Solving the problem of homelessness in Kelowna — if even achievable — is a long-term project.
But tackling the issue and showing initial results is something that can be done with more immediacy.
While some will argue the city’s five-year Journey Home initiative, aimed at addressing homelessness in Kelowna, has already shown early signs of success with a sharp increase in social housing in recent years, others point to a growing tent city along the lower black of Leon Avenue downtown as proof not enough is being done.
For some, the promised results of Journey Home are not coming fast enough.
Earlier this week a group called the Alliance Against Displacement came to town to publicly call for more help for those living on the street in Kelowna.
During a gathering with the media, the group’s spokeswoman listed four demands, including more housing, no unlawful searches of the tents many homeless use for shelter, street-side electric outlets so the homeless can heat their tents safely and more respect from the police.
While the protest was dismissed as a “frustrating distraction” by Journey Home officials, it highlighted a growing perception by many that the process currently being used is not providing results to help people on the street now.
Journey Home is a multi-pronged approach based on the “housing first” model that has been shown to work — get people who need housing into their own place first and then get them the services they need and there’s a better chance of success in the end.
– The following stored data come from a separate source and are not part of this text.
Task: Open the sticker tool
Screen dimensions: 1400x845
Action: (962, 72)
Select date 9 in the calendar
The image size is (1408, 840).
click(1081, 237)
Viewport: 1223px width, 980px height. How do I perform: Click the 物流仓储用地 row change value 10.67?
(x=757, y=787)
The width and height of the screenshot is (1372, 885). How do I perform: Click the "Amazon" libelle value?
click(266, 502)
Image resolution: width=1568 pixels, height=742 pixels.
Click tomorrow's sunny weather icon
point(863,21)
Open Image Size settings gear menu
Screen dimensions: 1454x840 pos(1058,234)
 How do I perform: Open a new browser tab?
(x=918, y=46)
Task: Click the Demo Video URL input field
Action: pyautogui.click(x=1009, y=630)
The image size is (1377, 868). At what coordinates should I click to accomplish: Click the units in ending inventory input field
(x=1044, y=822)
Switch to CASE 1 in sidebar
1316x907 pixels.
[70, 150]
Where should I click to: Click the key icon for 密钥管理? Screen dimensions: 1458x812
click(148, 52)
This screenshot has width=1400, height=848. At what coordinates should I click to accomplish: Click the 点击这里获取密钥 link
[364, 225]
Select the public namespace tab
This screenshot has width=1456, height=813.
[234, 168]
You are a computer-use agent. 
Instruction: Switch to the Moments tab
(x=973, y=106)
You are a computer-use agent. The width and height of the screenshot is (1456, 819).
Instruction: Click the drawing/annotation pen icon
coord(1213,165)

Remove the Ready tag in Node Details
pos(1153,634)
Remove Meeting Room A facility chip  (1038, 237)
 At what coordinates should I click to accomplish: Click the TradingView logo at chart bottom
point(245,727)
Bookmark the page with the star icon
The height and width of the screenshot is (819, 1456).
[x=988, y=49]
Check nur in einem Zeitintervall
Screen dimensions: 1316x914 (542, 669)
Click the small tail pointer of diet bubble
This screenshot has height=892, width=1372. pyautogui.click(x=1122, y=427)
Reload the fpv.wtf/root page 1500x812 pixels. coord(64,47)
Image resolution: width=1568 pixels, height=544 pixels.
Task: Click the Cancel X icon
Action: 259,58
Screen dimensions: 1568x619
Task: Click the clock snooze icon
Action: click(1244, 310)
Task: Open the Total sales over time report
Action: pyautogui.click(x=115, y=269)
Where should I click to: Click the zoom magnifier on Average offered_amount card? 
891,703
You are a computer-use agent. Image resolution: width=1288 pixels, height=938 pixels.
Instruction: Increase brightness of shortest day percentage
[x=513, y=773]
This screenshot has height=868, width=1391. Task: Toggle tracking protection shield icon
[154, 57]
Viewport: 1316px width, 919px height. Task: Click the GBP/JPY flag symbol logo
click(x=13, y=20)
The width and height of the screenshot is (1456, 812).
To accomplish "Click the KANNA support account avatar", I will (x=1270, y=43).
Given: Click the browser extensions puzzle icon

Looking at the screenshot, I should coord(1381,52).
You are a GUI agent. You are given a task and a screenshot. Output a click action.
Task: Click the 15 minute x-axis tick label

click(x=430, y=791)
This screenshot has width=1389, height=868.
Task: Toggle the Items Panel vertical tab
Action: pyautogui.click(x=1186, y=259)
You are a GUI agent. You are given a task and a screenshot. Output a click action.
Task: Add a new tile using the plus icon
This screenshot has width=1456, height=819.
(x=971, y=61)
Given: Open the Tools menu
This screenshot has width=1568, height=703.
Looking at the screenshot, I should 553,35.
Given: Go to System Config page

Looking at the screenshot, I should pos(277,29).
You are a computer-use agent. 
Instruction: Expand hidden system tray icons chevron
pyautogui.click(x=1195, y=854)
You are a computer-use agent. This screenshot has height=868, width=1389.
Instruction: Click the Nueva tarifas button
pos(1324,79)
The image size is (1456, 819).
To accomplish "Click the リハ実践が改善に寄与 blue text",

But creating new housing takes time, and there is a cost.
Kelowna has fared remarkably well when it comes to the amount of social housing provided by the province in recent years. But every development has been met with opposition, particularly from perspective neighbours.
And, as was pointed out by many at the protest earlier this week, supportive housing alone is not the only answer. They want to see more housing options, especially as winter is just around the corner.
Given recent local history, and the current climbing property prices, finding more shelter space in Kelowna will be difficult short of the city buying buildings to create it.
In From The Cold, a long-time shelter in the city looked for a year to replace its building when it was forced out due to redevelopment and was unsuccessful. The shelter’s closure just added to the ongoing problem.
In the end, the Alliance Against Displacement protest did not tell the city anything its residents — both those with homes and those without — didn’t already know.
Kelowna has a problem and despite the work being done to alleviate it in the long-term, in the short-term it’s getting worse.
It’s not an abstract issue. Lives are literally at stake.
The aim of Journey Home is good and the people working to make it a success are genuinely doing their best. But short-term solutions need to found just as much as long-term ones.
The city prides itself in what it does for the betterment of those who live in Kelowna — particularly those who have. It needs to also show it can help those who don’t have.
Alistair Waters is a regional editor with Black Press in Kelowna.